Kurz darauf gelangten sie in den Gruselwald, wo eine Armee aus knorrigen Bäumen auf sie wartete, aus denen gelbe Augen glommen. Der Kunstnebel, der immer noch über den Boden waberte, verwandelte die Szenerie in ein Dickicht, in dem man sich unglaublich gut verstecken konnte.
»Hallo?«, rief Klara ins Halbdunkel. Ihre Stimme hallte durch die verwinkelten Tunnel der Geisterbahn. Vorsichtig trat sie weiter in den Raum hinein, Schleck kauerte sich auf ihrem Arm zusammen. Er hätte sich auflösen oder verschwinden können, aber Klara rechnete es ihm hoch an, dass er sie trotz seiner Angst nicht verließ. Sie war nämlich ziemlich froh, in dieser Situation nicht allein zu sein. Im nächsten Moment musste sie über diesen Gedanken fast ein bisschen lachen. Klara, wovor hast du denn Angst?, fragte sie sich, hier geht es um einen Jungen, der so alt ist wie du, nicht um ein Jahrhunderte altes Gruselmonster.
»Hallo!«, rief Klara deswegen etwas bestimmter, aber nur die gelben Augen in den Astlöchern blinzelten ihr zu. Mit ausladenden Schritten teilte sie die dichte Nebeldecke und starrte angestrengt ins Nichts.
»Komm raus!«, rief sie, aber wieder rührte sich niemand, schon gar kein Junge mit wild abstehenden roten Haaren. Also änderte sie ihre Taktik und blieb ganz ruhig stehen. Vielleicht lief er hier ja irgendwo rum, und sie konnte ihn zwischen den knorrigen Bäumen überraschen. Schleck wollte allerdings nicht so richtig und zappelte auf ihrem Arm – bis ein Rascheln Klara auf einmal herumfahren ließ.

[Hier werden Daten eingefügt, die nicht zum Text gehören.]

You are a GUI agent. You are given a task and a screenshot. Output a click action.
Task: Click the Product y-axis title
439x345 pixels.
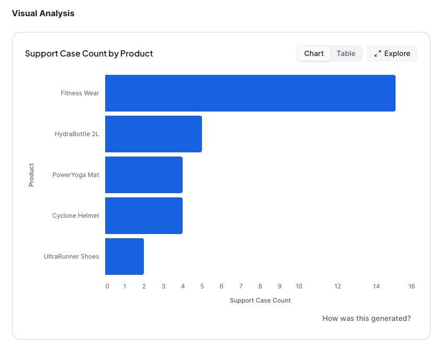tap(31, 174)
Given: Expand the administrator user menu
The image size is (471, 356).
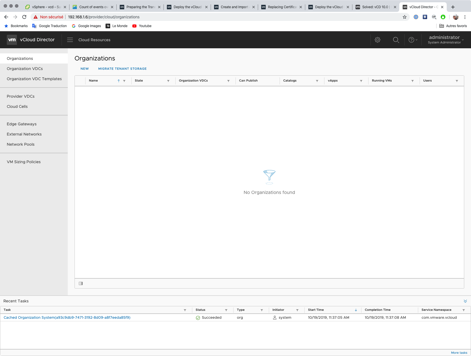Looking at the screenshot, I should pyautogui.click(x=446, y=40).
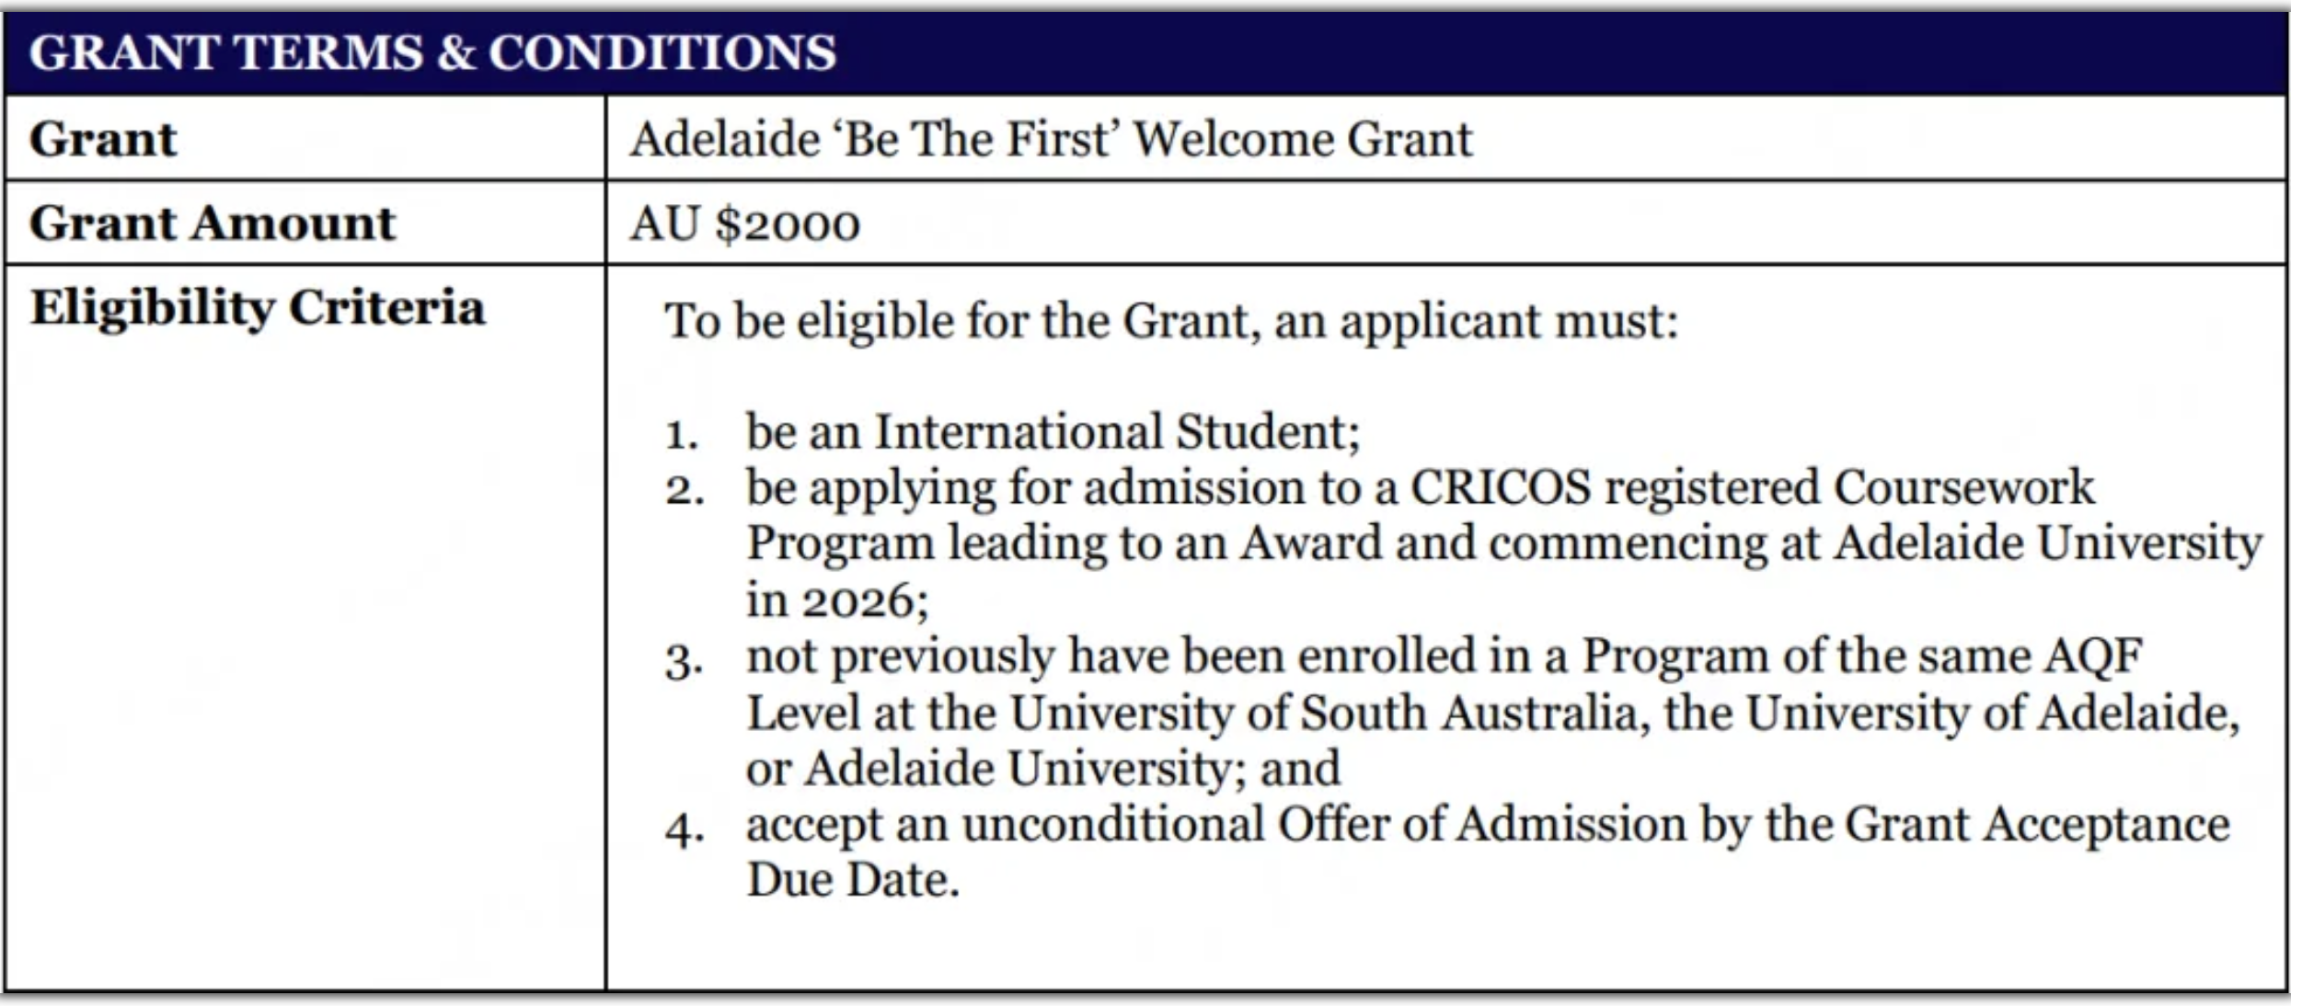Select the 'Grant' row label
This screenshot has width=2302, height=1006.
tap(103, 140)
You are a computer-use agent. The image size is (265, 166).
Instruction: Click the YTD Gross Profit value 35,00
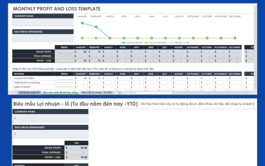point(77,148)
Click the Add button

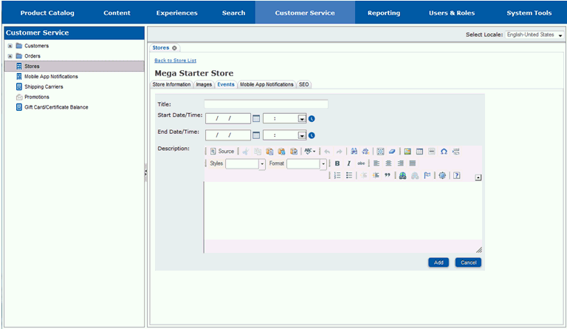[x=438, y=262]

Eine Horrorfratze hing direkt vor ihrer Nase, nur wenige Zentimeter entfernt. Ihr Herz sprang gegen ihren Brustkorb, als wollte es am liebsten schleunigst das Weite suchen. Aber sie widerstand dem Impuls, öffnete ihren Mund und schrie der Fratze mitten ins Gesicht. Als sie sich nicht rührte, kapierte Klara schließlich, dass es sich um eine der mechanischen Puppen ihres Vaters handelte. Um genau zu sein um einen Sensenmann mit schwarzer Kutte, der sich zu Betriebszeiten der Geisterbahn abwechselnd nach links und rechts drehte. Bei ihrer Schleichtour durch den Wald war sie wohl an ihm hängen geblieben und hatte dadurch die Bewegung ausgelöst. Wie vieles in der Geisterbahn waren auch die Gruselpuppen teilweise eingerostet, obwohl ihr Vater wirklich alles daransetzte, sie gut in Schuss zu halten. Nur dafür reichte ein Paar Hände einfach nicht aus.

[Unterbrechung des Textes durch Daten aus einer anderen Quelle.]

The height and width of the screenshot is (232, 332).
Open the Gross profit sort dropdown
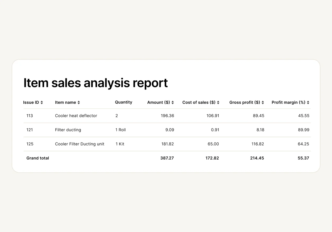pos(263,102)
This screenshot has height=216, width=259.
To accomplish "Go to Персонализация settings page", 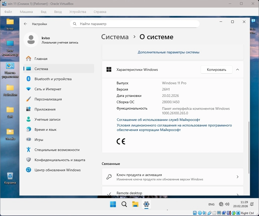I will click(48, 99).
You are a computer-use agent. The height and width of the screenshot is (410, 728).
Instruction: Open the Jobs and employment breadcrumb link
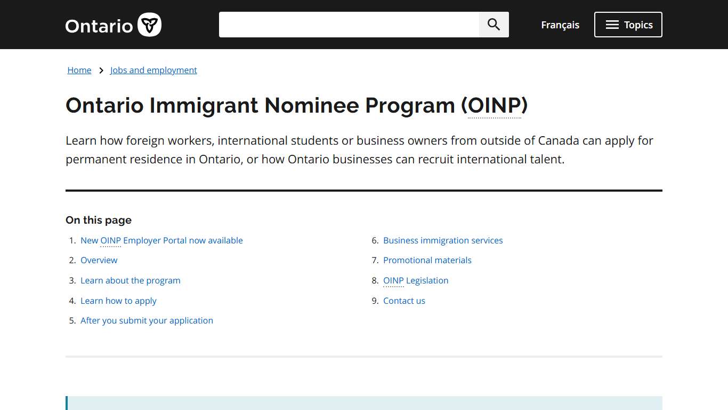click(153, 70)
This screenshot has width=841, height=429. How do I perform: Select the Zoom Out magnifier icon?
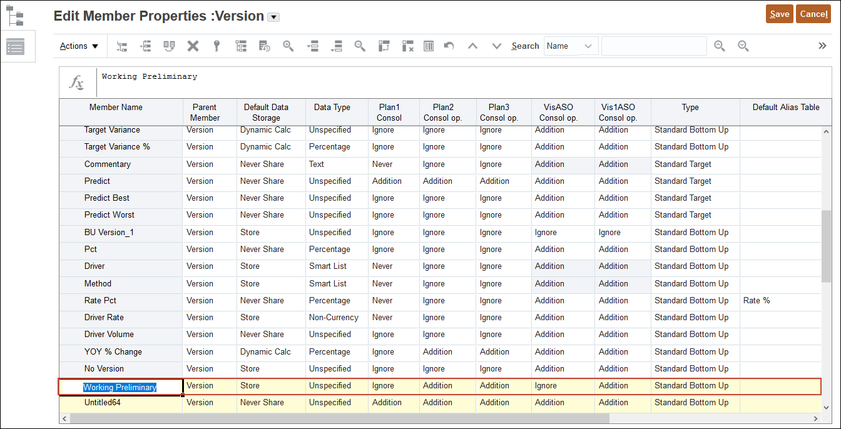[x=360, y=46]
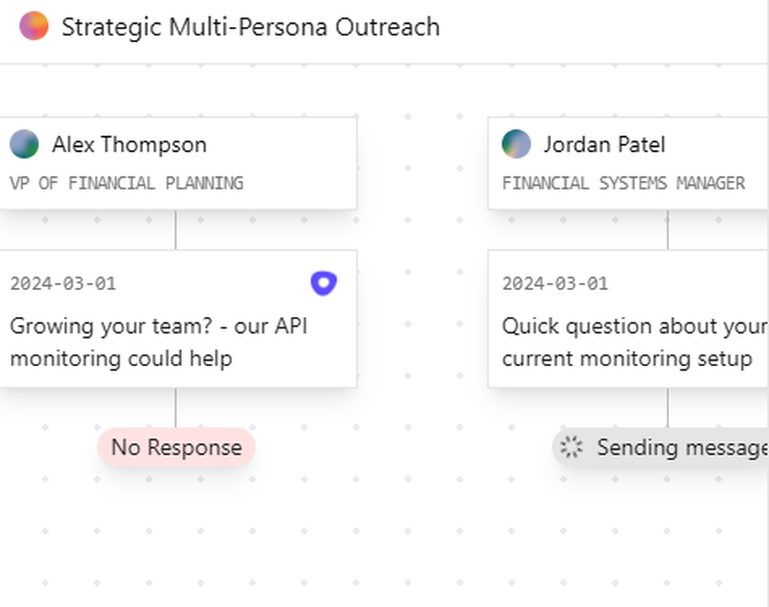Click the connector line above the No Response badge
Image resolution: width=769 pixels, height=607 pixels.
pyautogui.click(x=175, y=408)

»Schleck, wenn wir so weitermachen, ertappen wir den Übeltäter niemals auf frischer Tat«, flüsterte sie dem kleinen Geisterkater zu, der sich mittlerweile wieder unter ihrem Bettlakenkostüm verkrochen hatte. Er gurrte nur tief, während Klara zwischen den knorrigen Ästen hindurch zu den Schienen zurückkletterte.